→ **PROVIDED RECORDS**
#####

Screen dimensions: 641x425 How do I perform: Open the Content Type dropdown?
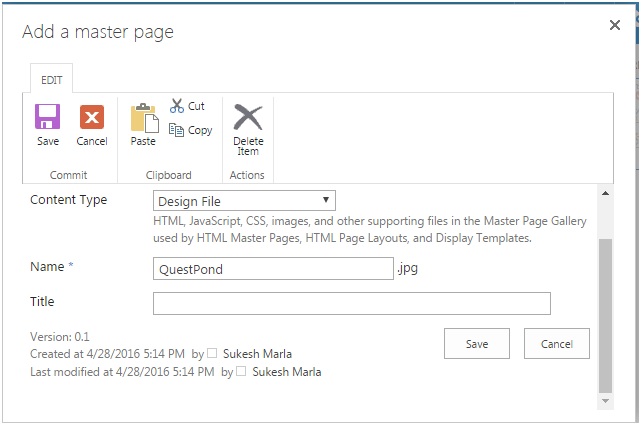pos(244,201)
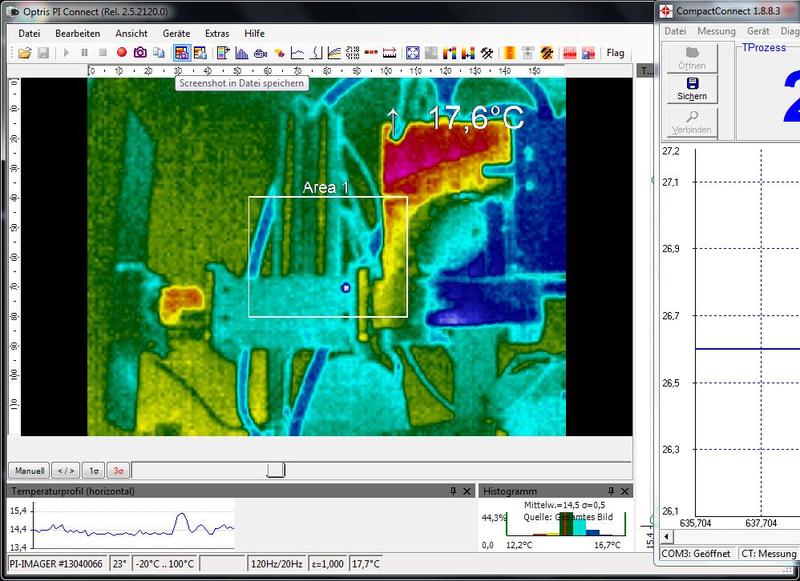This screenshot has height=581, width=800.
Task: Click the open file folder icon
Action: coord(24,53)
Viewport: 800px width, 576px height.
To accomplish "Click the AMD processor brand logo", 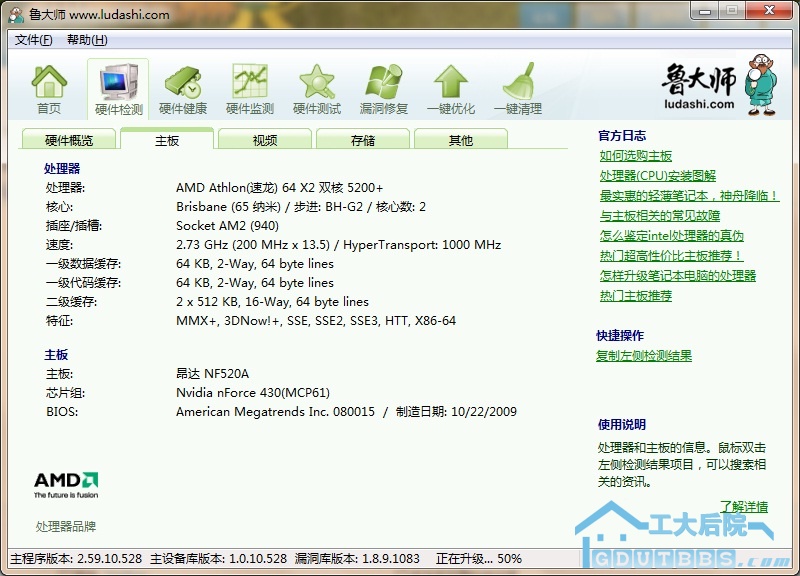I will pyautogui.click(x=66, y=484).
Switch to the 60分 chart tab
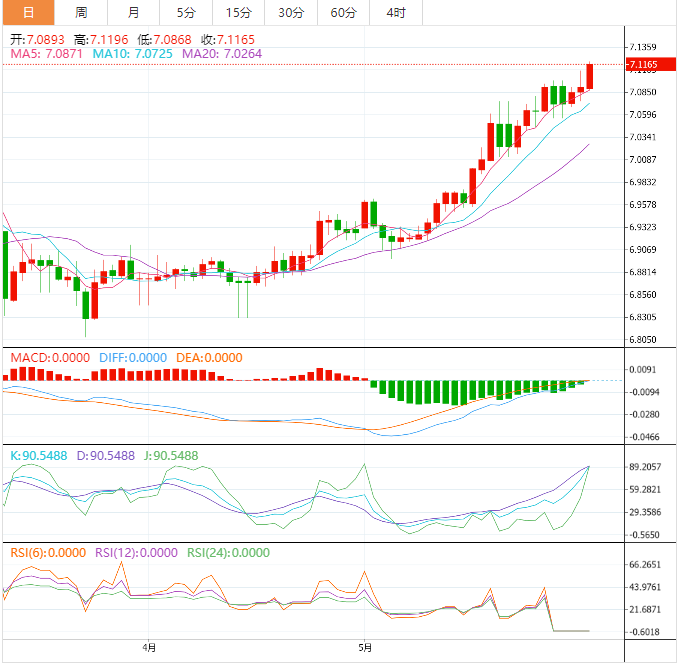 (x=343, y=13)
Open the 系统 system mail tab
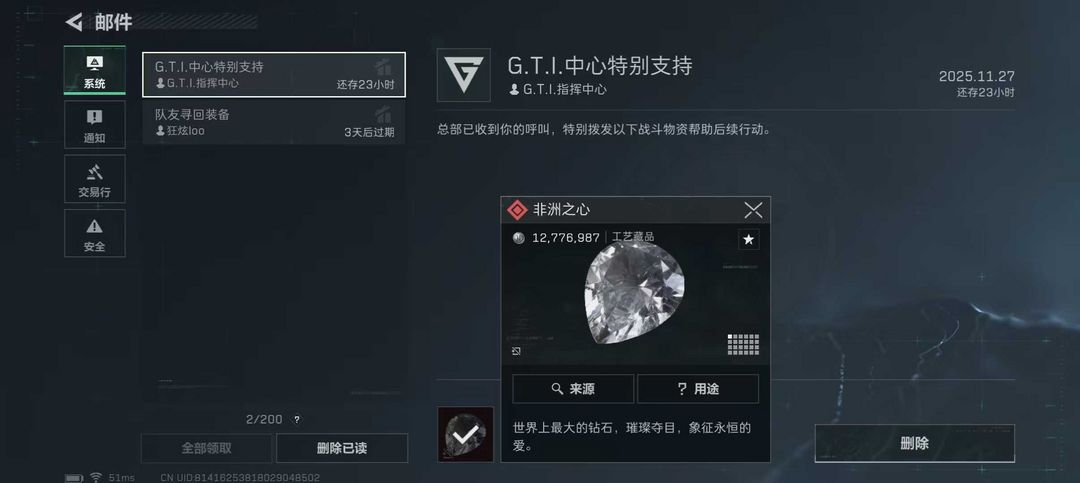Screen dimensions: 1080x483 click(94, 70)
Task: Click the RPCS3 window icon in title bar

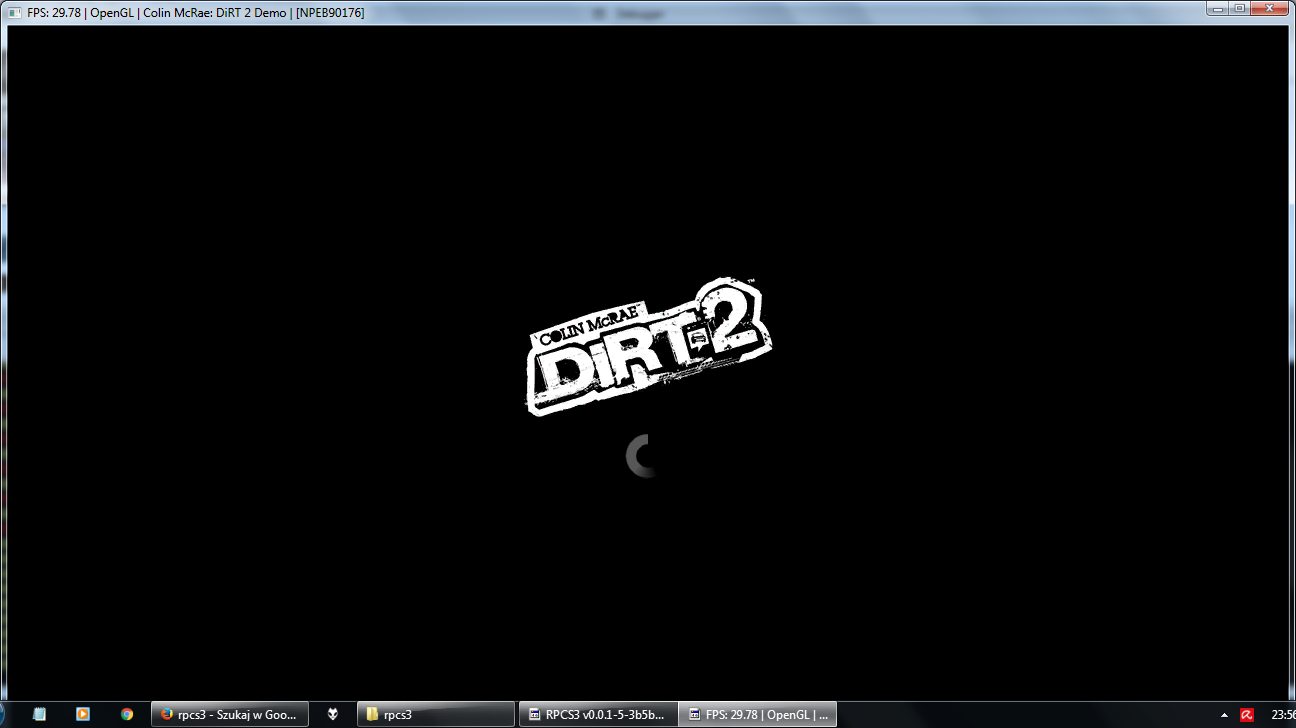Action: click(x=12, y=13)
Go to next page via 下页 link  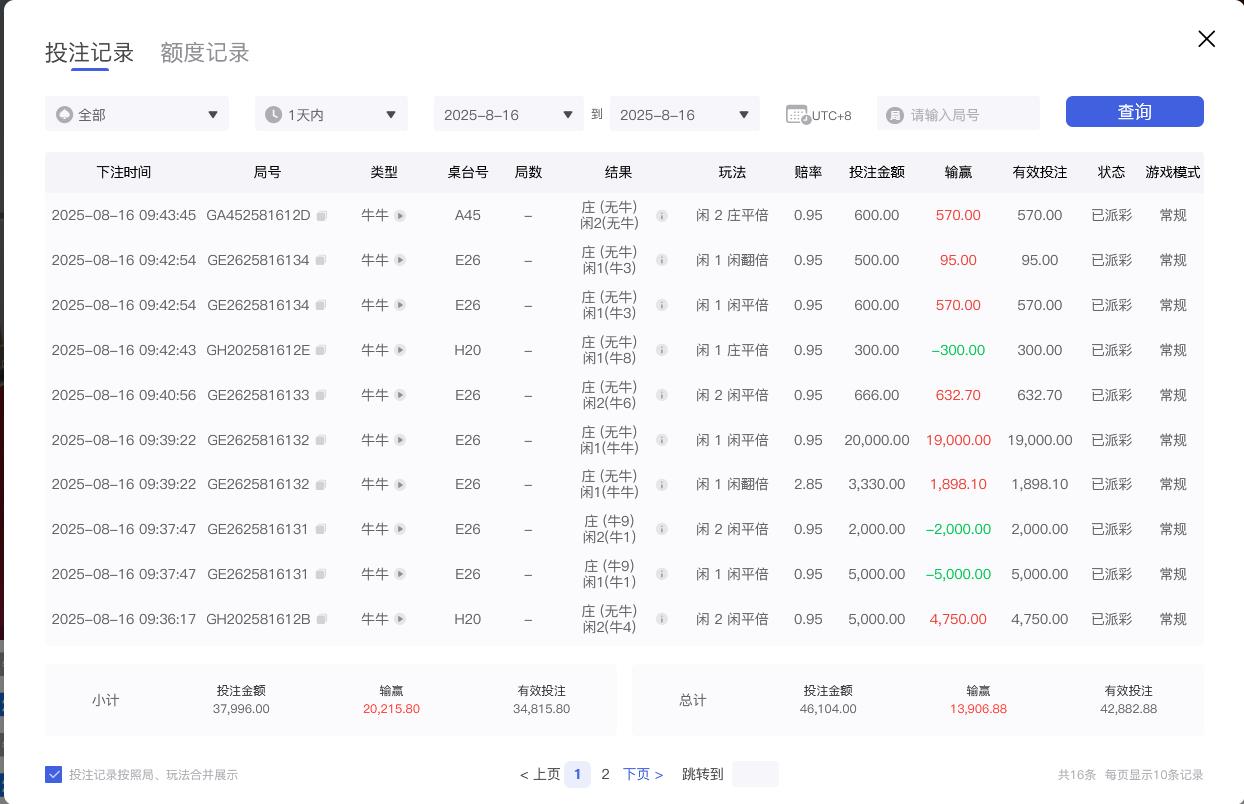643,774
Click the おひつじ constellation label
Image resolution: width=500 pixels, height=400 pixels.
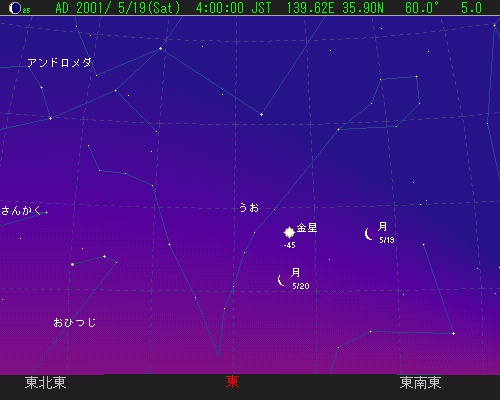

#####

→ **ABOUT THIS TASK**
Repeat the lines above, starting at the first and stopping after the line that holds "Viewport: 800px width, 576px height.", with the pictures left out.

→ **EXERCISE RESULT**
Screen dimensions: 641x425 How do I perform: Open the Content Type dropdown?
pos(244,201)
This screenshot has height=581, width=800.
Task: Click the open file folder icon
Action: coord(24,53)
Viewport: 800px width, 576px height.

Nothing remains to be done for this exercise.